A question was asked about why Fin doesn't collect errors like Validation when using applicative Apply, seeing as Error (the alternative value for Fin) is a monoid. This seems reasonable and has now been added for the following types:

  • Fin<A>
  • FinT<M, A>
  • Try<A>
  • TryT<M, A>
  • IO<A>
  • Eff<A>
  • Eff<RT, A>

I extended this for Try, IO, and Eff because their alternative value is also Error, so it makes sense in applicative scenarios.

The IO monad has also had its Apply internals updated to work with the new underlying IOAsync, IOSync, ... types. It now uses regular Task.WhenAll instead of forking to achieve concurrent execution. To achieve genuine parallel execution you can still call Fork on the operands.

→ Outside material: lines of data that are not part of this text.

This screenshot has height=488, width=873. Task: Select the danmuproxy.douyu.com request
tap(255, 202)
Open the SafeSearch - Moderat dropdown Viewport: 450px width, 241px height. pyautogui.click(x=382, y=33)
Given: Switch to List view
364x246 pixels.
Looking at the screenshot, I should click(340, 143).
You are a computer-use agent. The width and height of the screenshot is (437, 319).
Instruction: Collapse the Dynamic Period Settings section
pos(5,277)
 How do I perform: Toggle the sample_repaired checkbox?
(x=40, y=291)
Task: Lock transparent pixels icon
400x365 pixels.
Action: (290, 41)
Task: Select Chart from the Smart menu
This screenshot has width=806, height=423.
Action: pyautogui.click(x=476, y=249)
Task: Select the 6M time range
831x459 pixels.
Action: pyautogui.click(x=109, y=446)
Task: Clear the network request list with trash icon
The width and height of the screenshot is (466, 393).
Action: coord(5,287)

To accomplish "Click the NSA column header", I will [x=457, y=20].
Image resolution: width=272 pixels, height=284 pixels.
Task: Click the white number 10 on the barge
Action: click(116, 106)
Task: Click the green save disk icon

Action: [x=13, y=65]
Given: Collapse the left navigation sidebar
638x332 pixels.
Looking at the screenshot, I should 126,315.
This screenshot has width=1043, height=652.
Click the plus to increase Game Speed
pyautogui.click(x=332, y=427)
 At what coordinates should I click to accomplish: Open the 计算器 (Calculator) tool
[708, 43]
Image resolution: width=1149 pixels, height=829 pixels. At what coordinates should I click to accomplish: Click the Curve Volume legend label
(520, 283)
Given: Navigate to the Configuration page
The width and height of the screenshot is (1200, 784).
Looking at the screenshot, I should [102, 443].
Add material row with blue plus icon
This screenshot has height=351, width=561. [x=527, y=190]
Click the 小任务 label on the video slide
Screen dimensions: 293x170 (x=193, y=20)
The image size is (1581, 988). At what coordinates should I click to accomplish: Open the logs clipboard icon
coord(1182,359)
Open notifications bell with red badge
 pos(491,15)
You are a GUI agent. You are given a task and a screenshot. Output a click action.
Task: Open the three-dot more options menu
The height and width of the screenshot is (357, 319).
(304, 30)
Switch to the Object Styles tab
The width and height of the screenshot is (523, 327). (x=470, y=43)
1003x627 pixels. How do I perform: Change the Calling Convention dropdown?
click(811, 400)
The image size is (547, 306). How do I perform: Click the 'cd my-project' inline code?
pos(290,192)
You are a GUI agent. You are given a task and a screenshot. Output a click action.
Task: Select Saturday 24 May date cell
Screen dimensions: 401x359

IO has also had its Zip functions updated to use Apply instead of forking for the same reasons. That means forking of an IO operation is a choice by the programmer rather than something that is imposed in certain functions.

Because Eff<RT, A> and Eff<A> are both based on the IO monad they're also updated to this new behaviour.

Domain Type traits

Minor fixes to the Domain-Type interfaces:

In Locus<SELF, SCALAR, DISTANCE>, I have reordered the SCALAR and DISTANCE types and renamed SCALAR to SCALAR_DISTANCE; that means the new type is: Locus<SELF, DISTANCE, DISTANCE_SCALAR> -- so it's obvious that it's a scalar value for the distance rather than SELF. Also, removed Origin and now rely on the AdditiveIdentity from IAdditiveIdentity.

Credit card validation sample

Added a new Credit Card Validation sample, this is the example built in my Higher Kinds in C# series with all of the data-types converted to use the Domain Type traits.